Aku sengaja tidak memberitahu informasi ini pada kedua orangtuaku, aku ingin
membuat semua ini menjadi kejutan bagi mereka.
Segala macam persyaratan pendaftaran SNMPTN itu pun telah
dipenuhi, aku memutuskan untuk memilih UNIVERSITAS GADJAH MADA dan prodi TEKNIK
NUKLIR pada pilihan pertama. Entahlah dengan hanya bermodal menyukai kimia dan
fisika. Maka aku putuskan untuk memilih program studi ini. Besar harapanku
untuk diterima. Setelah semuanya selesai , baru ku beritahu ayah dan mama.
Mereka sangat senang karena beasiswa Bidik Misi ini mereka berdua tidak perlu
mengeluarkan uang sampai aku lulus nanti. Kedua orang tuaku pun senang dengan
pilihan program studi yang aku pilih itu. Semuanya tinggal ku pasrahkan pada
Tuhan. Kalau memang rezeki aku pasti akan mendaptkannya pesan ayah padaku yang
selalu ku ingat.Aku senang dan aku ingin membuktikan pada semua orang yang
telah menghina mimpiku.Aku ingin membuktikan kalau impianku ini akan segera
terwujud.
***
Dua bulan lamanya aku menunggu pengumuman, selama itu aku
mempersiapkan diriku untuk bisa mengikuti SNMPTN tulis, aku belajar sedikit
demi sedikit dari buku soal-soal SNMPTN yang aku miliki. Semangatku berkuliah
setiap harinya semakin kencang. Ditengah-tengah semangatku ini, masih saja ada
tetangga yang mengolok-olok mimpiku. Ada tetangga yang berkata pada ibuku
seperti ini.
“Hati-hati bu, itu anaknya bukan mau kuliah tapi mau jual
diri.” Ucapnya sinis
Ingin rasanya aku menampar orang yang berbicara seperti itu
pada ibuku, tapi ibuku menyadarkanku kalau ucapan mereka adalah batu loncatan
bagi prestasiku. Aku harus tetap rajin belajar dan membuktikan pada dunia kalau
mimpiku itu akan mengubah dunia menjadi lebih baik.
***
Semua hinaan, cacian maki tetangga-tetangga sampai
saudara-saudara terdekat kami kemarin terhadap mimpi besarku, kini lenyap
sudah. Air mata kedua orang tuaku kini warnanya berubah sebening permata,
keringatnya yang bercucuran itu menjadi keringat kebanggaan mereka terhadapku,
simpulan senyum guru-guruku mengguratkan harapan besar padaku.
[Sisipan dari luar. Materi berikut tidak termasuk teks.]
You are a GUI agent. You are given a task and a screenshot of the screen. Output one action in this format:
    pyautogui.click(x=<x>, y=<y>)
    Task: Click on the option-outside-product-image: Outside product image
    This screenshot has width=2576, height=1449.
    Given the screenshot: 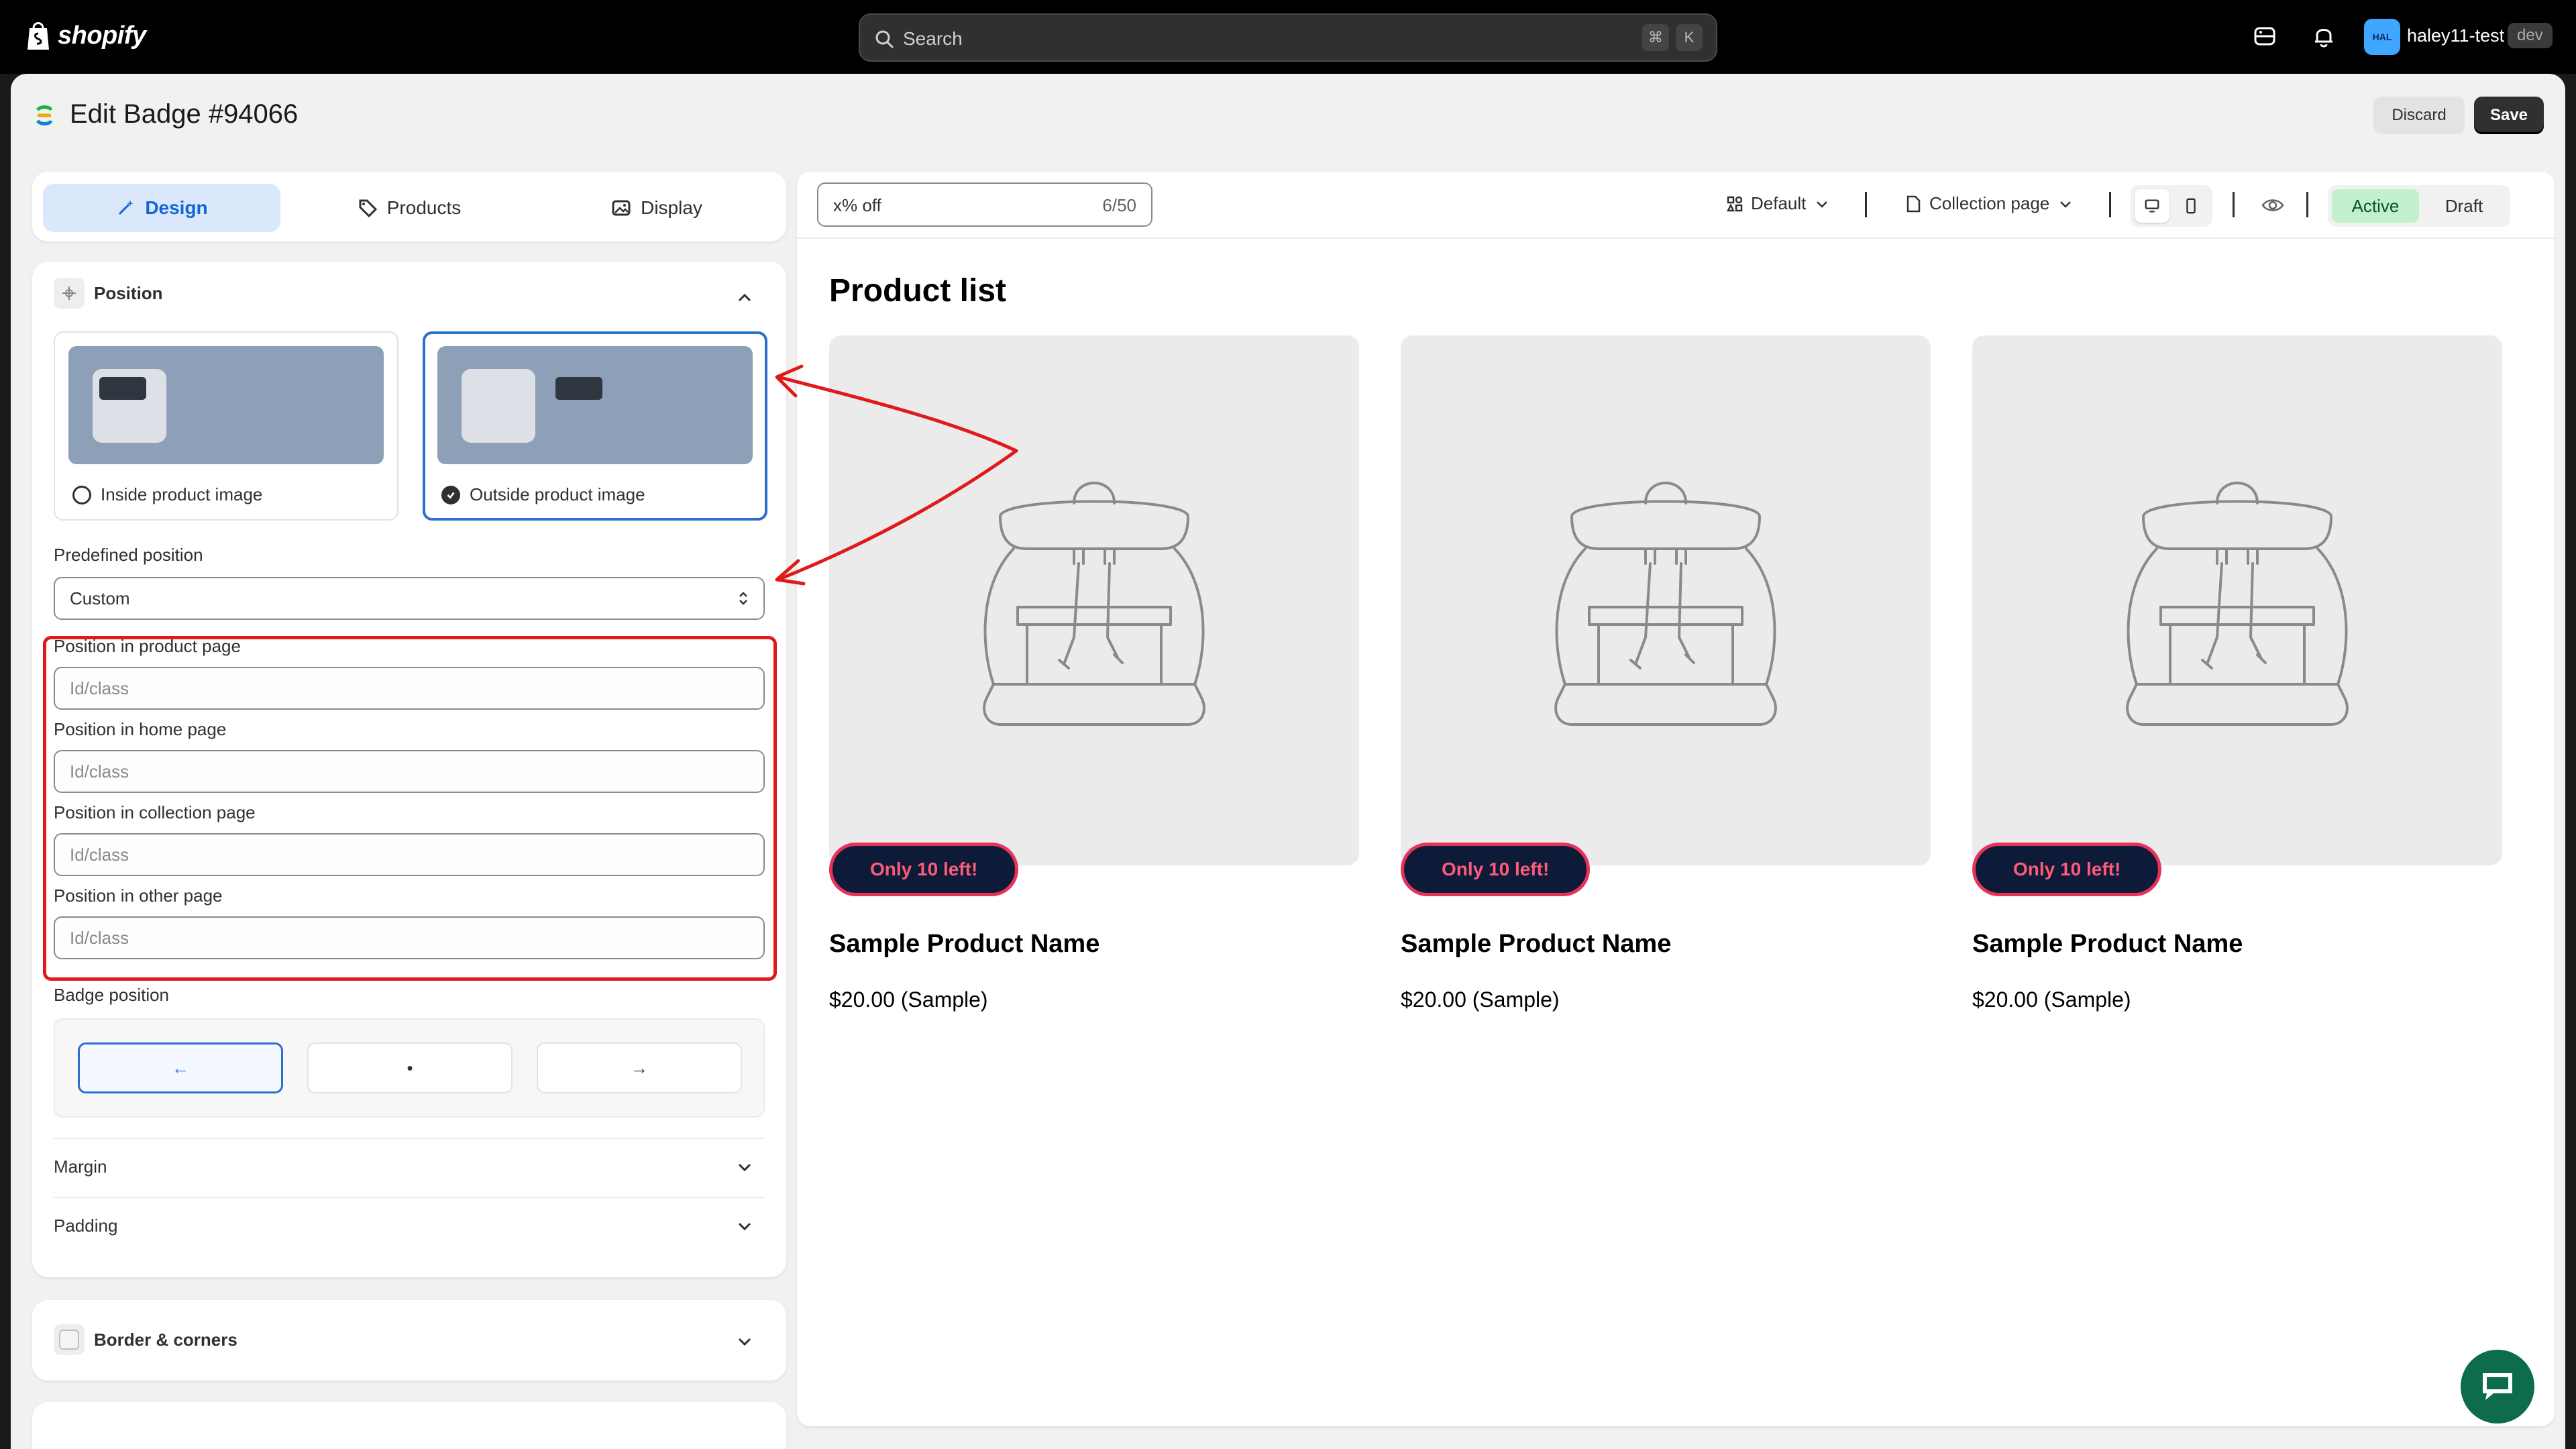 What is the action you would take?
    pyautogui.click(x=595, y=426)
    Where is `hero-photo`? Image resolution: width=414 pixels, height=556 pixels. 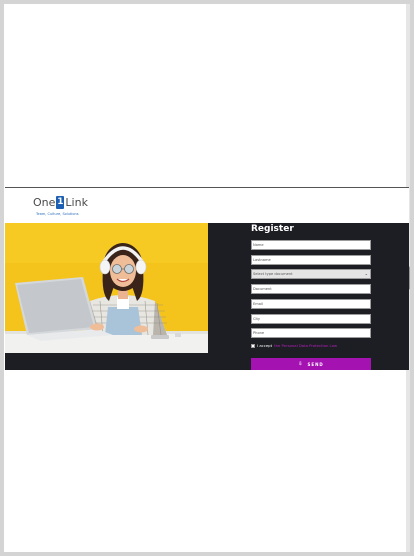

Ya, aku diterima
di Universitas kerakyatan yang menjadi kebanggaan negara ini. Universitas
bergengsi dan nomor satu terbaik di Negri ini. Gadjah Mada namanya, di sana
namaku tertera di Teknik Nuklir. Program studi sarjana Nuklir satu-satunya di
ASEAN dan memiliki lulusan terbaik se-Asia.
Aku tak bisa berkata apa-apa, melihat kebahagiaan kedua
orang tuaku. Melihat mimpiku yang kini menjadi nyata, mimpi yang tak pernah
berani aku ungkapkan pada dunia. Mimpi yang tak seharusnya aku tutupi dari
orang lain. Sekarang aku sadar kalau semua itu memang berasal dari mimpi. Mimpi
yang bukan hanya sekedar mimpi, mimpi yang harus segera diwujudkan, bukan
dibiarkan tetap tidur bersama angan-angan semata. Aku pun tersadar sekarang
kalau tak ada satupun hal yang mustahil dalam hidup ini, aku masih memiliki
Allah. Tuhanku yang tak pernah tidur, yang selalu mau mendengarkan mimpi kecil
kita. Aku tak akan menyia-nyiakan amanat besarmu ini Tuhan. Aku tersenyum
mengingat semua pengorbanan aku dan kedua orangtuaku demi mimpi manis ini
kemarin. Terimakasih meja kecilku yang setia menemaniku merogoh mimpi ini.
Terimakasih Tuhan mengijinkanku merajut asa ini untuk meraih impian.